- What it is: The “context window” is the amount of information an LLM can “remember” at any given time. Everything you say to it, and everything it says back, goes into this window. Larger context windows are powerful but also more expensive and slower to process. HasMCP’s Context Window Optimization is a set of tools to reduce the amount of unnecessary data that goes into this window.
- Why it’s important: When an LLM calls an API, the API might return a lot of data that isn’t relevant to the immediate task. Sending all of this data to the LLM is wasteful. It increases the cost of the LLM interaction (since you’re paying per token) and it can slow down the response time.
- How it works: HasMCP provides two primary ways to optimize the context window:
- JMESPath Pruning: JMESPath is a query language for JSON. It allows you to specify exactly which parts of a JSON response you want to extract. For example, if an API returns a large user object, you could use a JMESPath expression to pull out just the user’s name and email address, and discard the rest. This is a very fast and efficient way to filter data.

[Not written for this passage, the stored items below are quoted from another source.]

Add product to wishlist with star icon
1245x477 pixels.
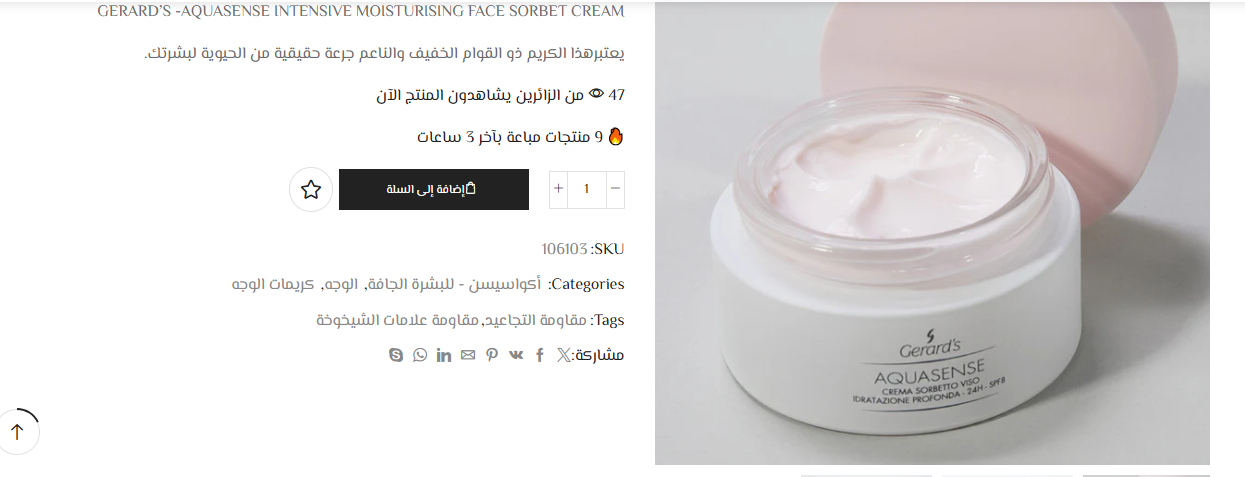(x=311, y=189)
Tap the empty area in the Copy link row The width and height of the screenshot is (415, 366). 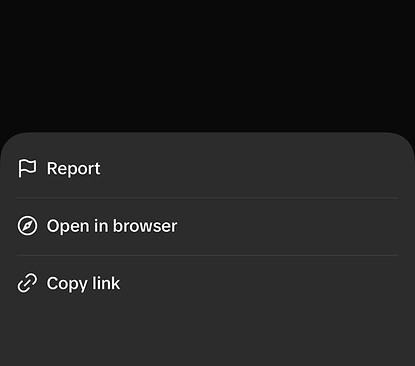[x=263, y=283]
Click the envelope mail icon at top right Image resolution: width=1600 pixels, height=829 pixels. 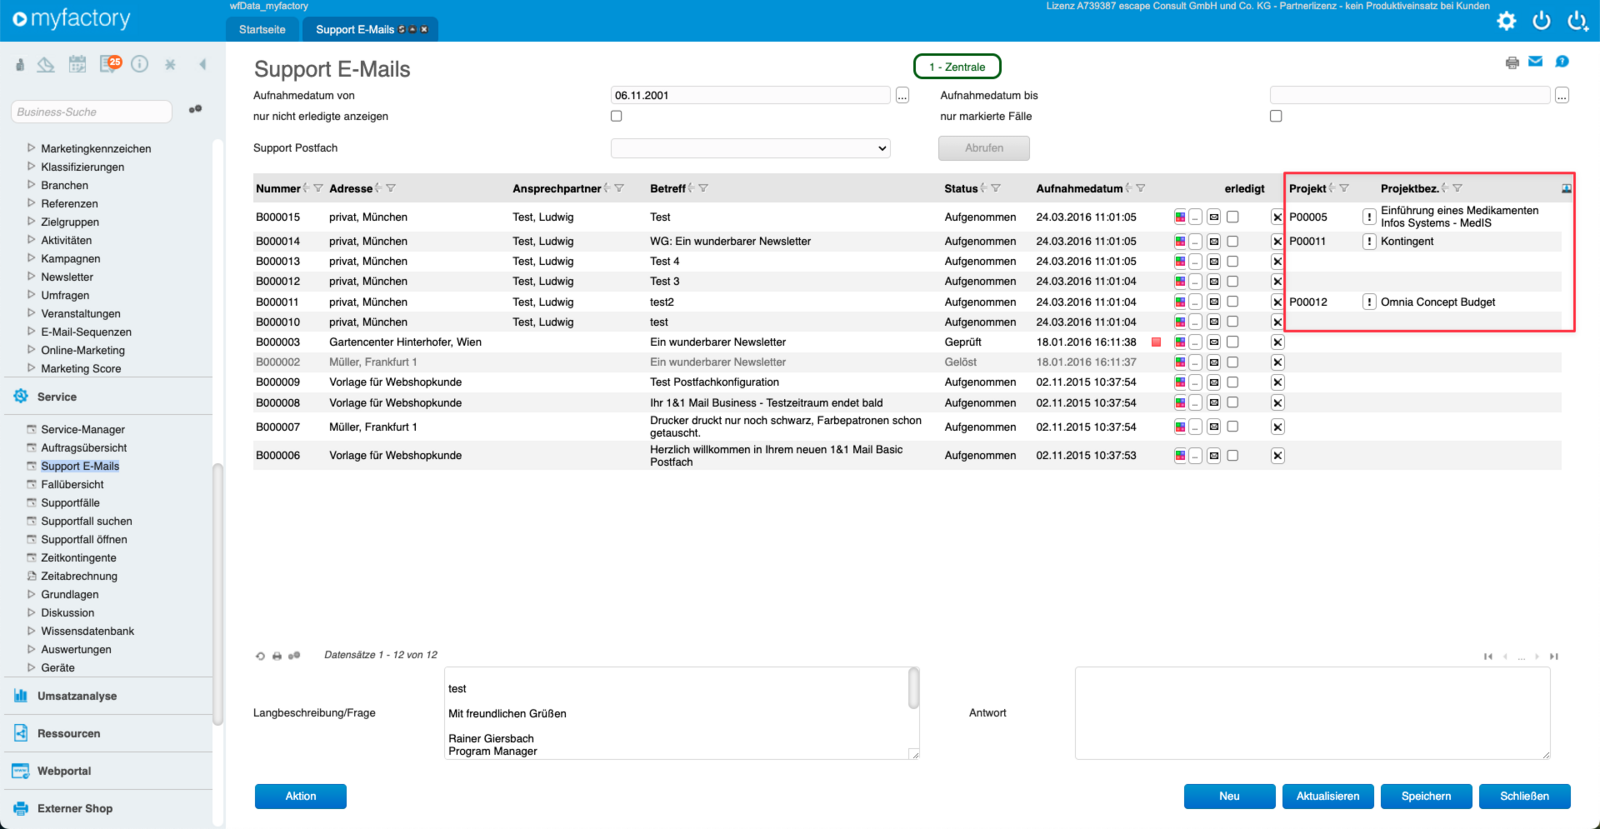(x=1535, y=62)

- Goja (JS) Logic: For more complex situations, HasMCP includes the Goja engine, which allows you to write JavaScript code to process the API response. This gives you the full power of a programming language to manipulate the data before it’s sent to the LLM. You could, for example, combine multiple fields, format dates, or perform other transformations.
- Key benefits:
- Cost Savings: By reducing the number of tokens sent to the LLM, you can significantly lower your API costs.
- Improved Performance: Smaller amounts of data can be processed more quickly, leading to faster response times from the LLM.
- Increased Relevance: By only sending the most relevant data, you can help the LLM focus on what’s important and provide more accurate responses.